There are many different mental health conditions that may benefit from a course of therapy such as Cognitive Behavioural Therapy (CBT), Dialectical Behaviour Therapy (DBT), Family Therapy or Interpersonal Psychotherapy (IPT). This article aims to focus on the condition and treatment of obsessive compulsive disorder with key areas to be examined listed below.
- What is Obsessive Compulsive Disorder?
- Delaying and modifying rituals
- Exposure and response prevention for OCD
What is Obsessive Compulsive Disorder?
Obsessive compulsive disorder, more commonly referred to as OCD, is when a person experience intense obsessions (persistent unwanted thoughts/images/doubts/urges causing distress) or compulsions (rituals such as constant hand washing) or both together.
This condition is usually triggered or worsened by the person experiencing some form of trauma. Obsessions frequently held by sufferers may include the following: fear of being contaminated, need for perfect order, fear of harming self/others, fear of becoming aggressive as well as religious and sexual obsessions.
Compulsions common to OCD include the following: counting, checking, repeating words/actions, making lists and washing or cleaning.

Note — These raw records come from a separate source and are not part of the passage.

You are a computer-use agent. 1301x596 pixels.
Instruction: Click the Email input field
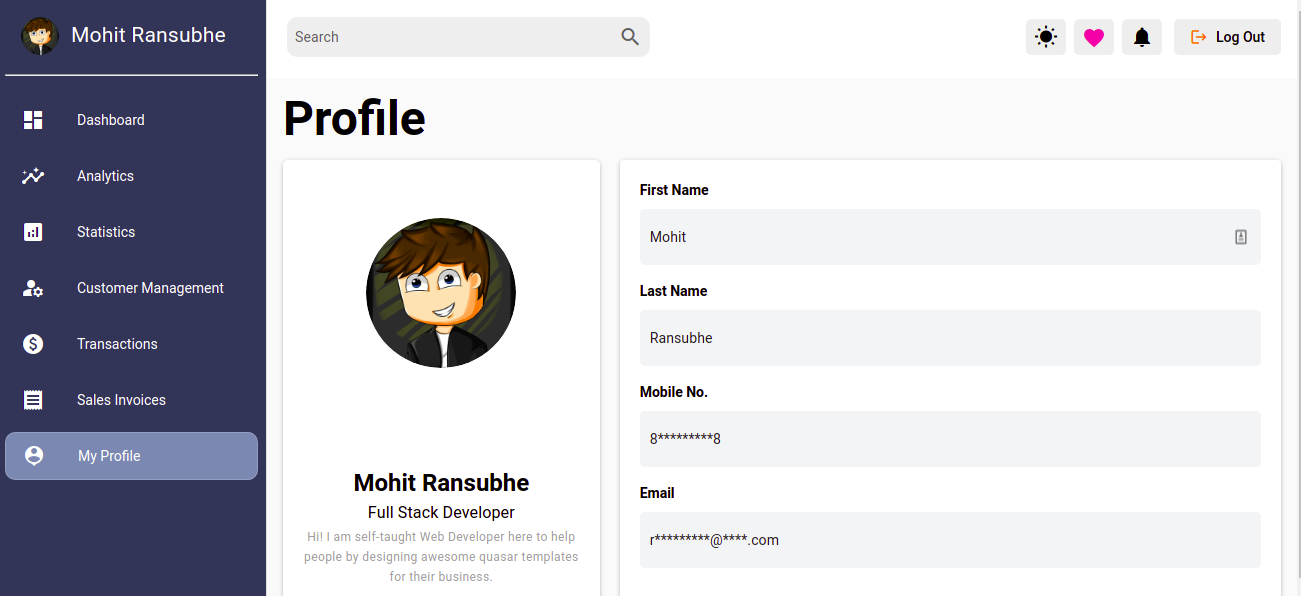point(950,540)
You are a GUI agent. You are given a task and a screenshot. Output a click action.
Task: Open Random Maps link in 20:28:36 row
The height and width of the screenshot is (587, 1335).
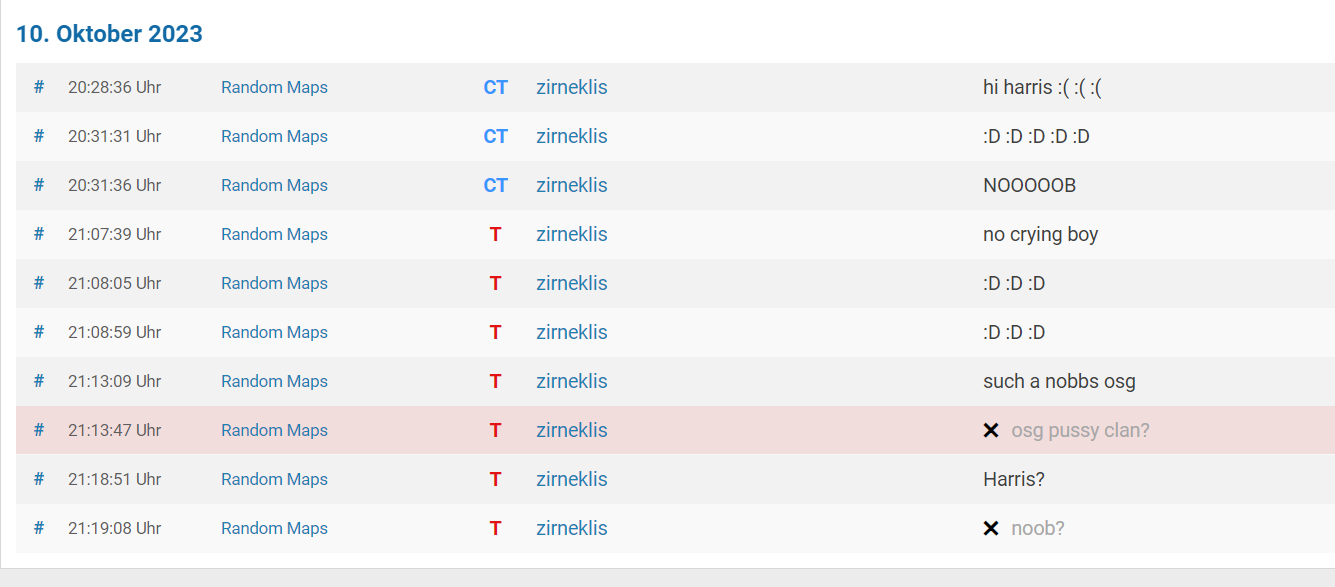274,87
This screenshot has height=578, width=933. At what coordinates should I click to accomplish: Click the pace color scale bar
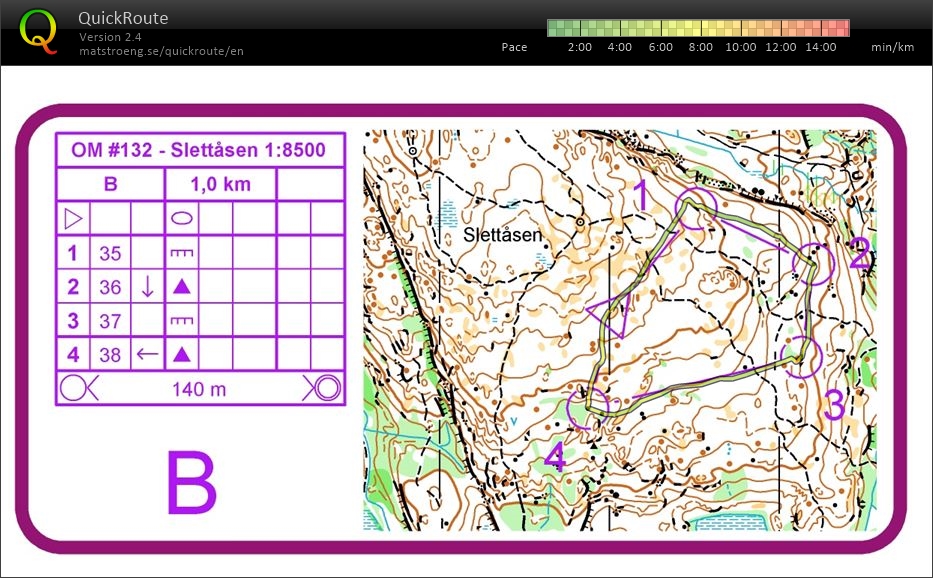[698, 27]
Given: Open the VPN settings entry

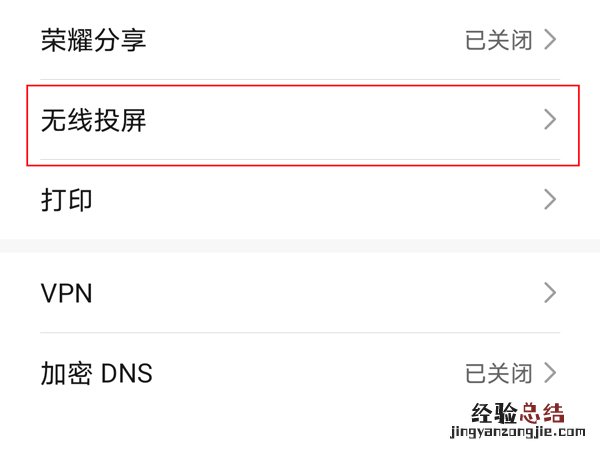Looking at the screenshot, I should tap(67, 293).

Delaying and Modifying Rituals
One initial approach used within the CBT framework for treating OCD is that of delaying and modifying the individual’s rituals. Delaying a ritual may be the first step to ceasing to continue using a ritual. The idea is to gradually lengthen the time delay between feeling compelled to perform a ritual and actually carrying it out.

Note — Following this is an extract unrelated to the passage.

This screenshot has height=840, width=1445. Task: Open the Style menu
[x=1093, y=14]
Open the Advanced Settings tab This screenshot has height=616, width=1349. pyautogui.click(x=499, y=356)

Initially, one can begin by delaying for just a few minutes until eventually one is able to resist the ritual for a long enough period so that the associated anxiety naturally reduces without requiring any action or behaviour.
Modifying rituals such as in cleaning for example may include shortening the time one spends dusting and perhaps not lifting up every item in the process.
Exposure and Response Prevention in OCD
After having managed to delay and/or modify rituals, the CBT approach of exposure and response prevention may be the next step. Exposure simply means deliberately making oneself face certain situations, places, people or thoughts, doubts and images that usually cause one to feel anxious.
An example of exposure for OCD may involve having to sit on a chair that one hasn’t first cleaned. While response prevention means that (especially following or prior to exposure) one may not use the rituals or safety behaviours one has previously relied upon to manage one’s levels of anxiety.